Electronic – Thermal Management for Arcol HS50/HS100 50/100W Wirewound resistors

dummy-loadguitar-amplifierheatsinkresistorsthermal

I'm designing a 100W dummy load for a guitar amplifier using Arcol HS50 and HS100 resistors. Here's a link to the datasheet:

http://www.arcolresistors.com/wp-content/uploads/2014/03/HS-Datasheet.pdf

16 ohm dummy load

This is my 16 ohm dummy load. Worst case it will see 100W at its input. R1 is the resistor I'm concerned about.

I have never used these resistors before and I'm wondering if they might end up overheating or warping my board in my design.

Current board layout

You can see my first attempt at creating heat sinks here. R1 is a 16 ohm HS100 (100W) resistor, while RZ8 is 16 ohm HS50 (50W). There will be a switch to connect RZ8 in parallel with the 16 ohm load to present an 8 ohm load to the source.

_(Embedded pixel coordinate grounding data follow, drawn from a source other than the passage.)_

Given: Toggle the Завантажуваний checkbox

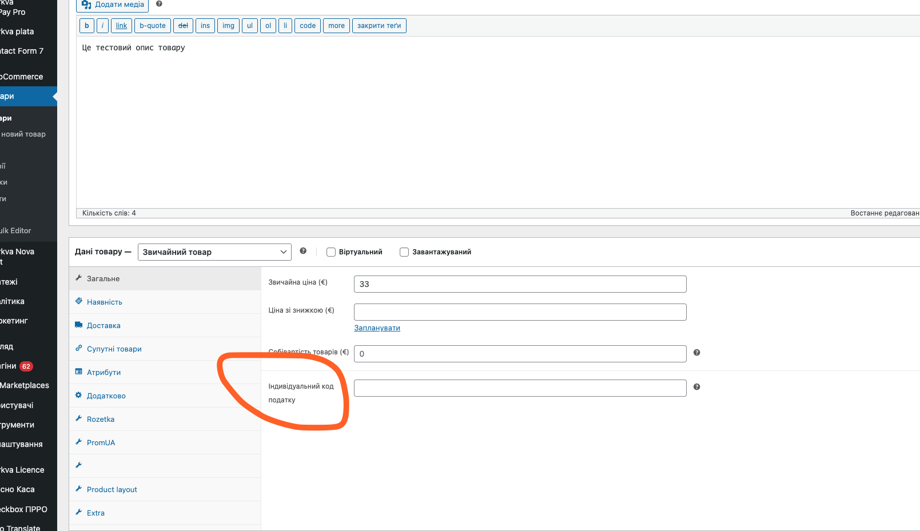Looking at the screenshot, I should click(x=404, y=252).
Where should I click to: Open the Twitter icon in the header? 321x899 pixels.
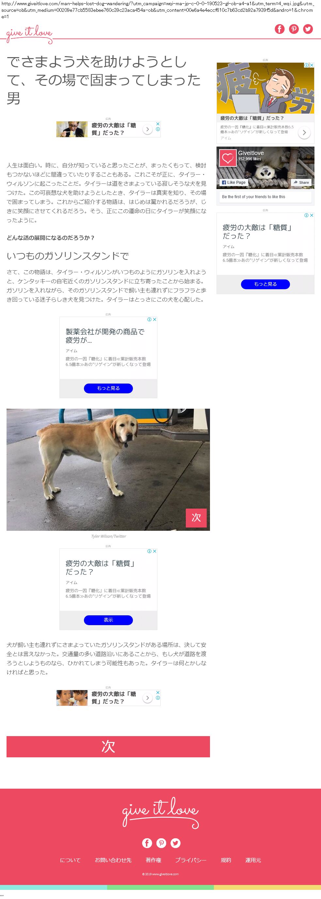(308, 29)
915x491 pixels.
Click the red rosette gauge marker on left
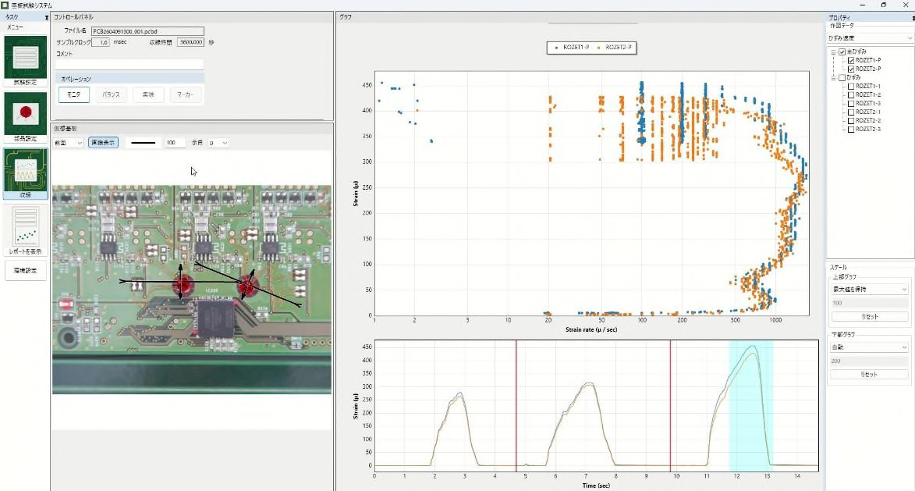pyautogui.click(x=184, y=284)
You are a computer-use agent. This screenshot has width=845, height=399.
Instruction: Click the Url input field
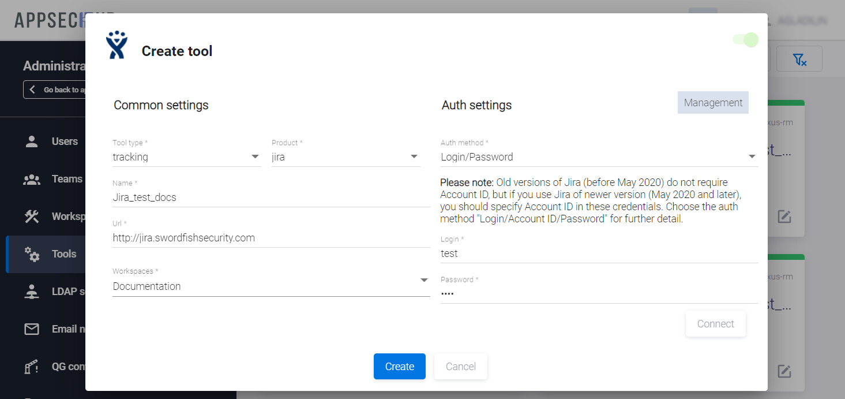[271, 238]
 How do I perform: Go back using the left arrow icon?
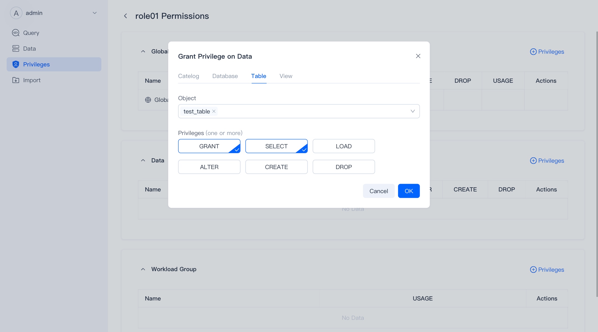(x=125, y=16)
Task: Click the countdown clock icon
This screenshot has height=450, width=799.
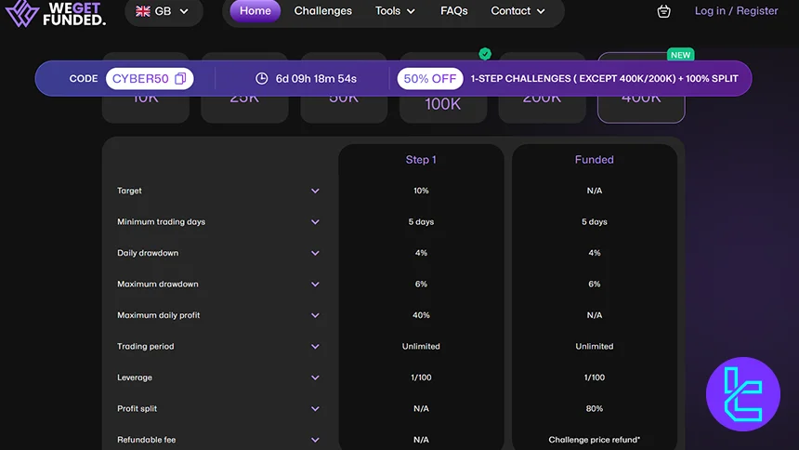Action: (262, 79)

Will this be enough to keep these resistors in a safe temperature range when the input is pushing 100W?

My thermal vias have a drill diameter of .1mm and they are spaced 1.2 mm apart connecting to the ground plane on both top and bottom layers. I've placed a stop mask to expose the ground plane under those resistors on both the top and bottom layers of the board.

I know this is a deep subject and I'm not asking anyone to go through and do all the math for me. I'm looking for someone with experience with these resistors to let me know if it's clearly going to end in catastrophic failure or if my heat sinks have a chance of doing the job.

I'm also curious how other people use these in their designs. Can anyone show me how they've successfully mounted these resistors to a PCB and how they were able to manage the heat?

Please let me know if I've left out important information. Thank you.

Best Answer

Well, here is the basis for the rating from Vishay-Dale's datasheet:

enter image description here

30cm x 30cm x 3mm thick is probably considerably more than your PCB area, and the thermal conductivity of the PCB is not as good as solid aluminum so your heat spreading will not be as good. Even if it was (which it isn't), the temperature rise acceptable for an aluminium and ceramic resistor may be excessive for your PCB material.

You might be able to get 10W continuous out of it. An alternative would be to buy a finned heatsink with specified °C/W rise and design for a reasonable rise in temperature at whatever you consider to be worst-case normal operating conditions. You could consider adding a fan, but that would require a power source.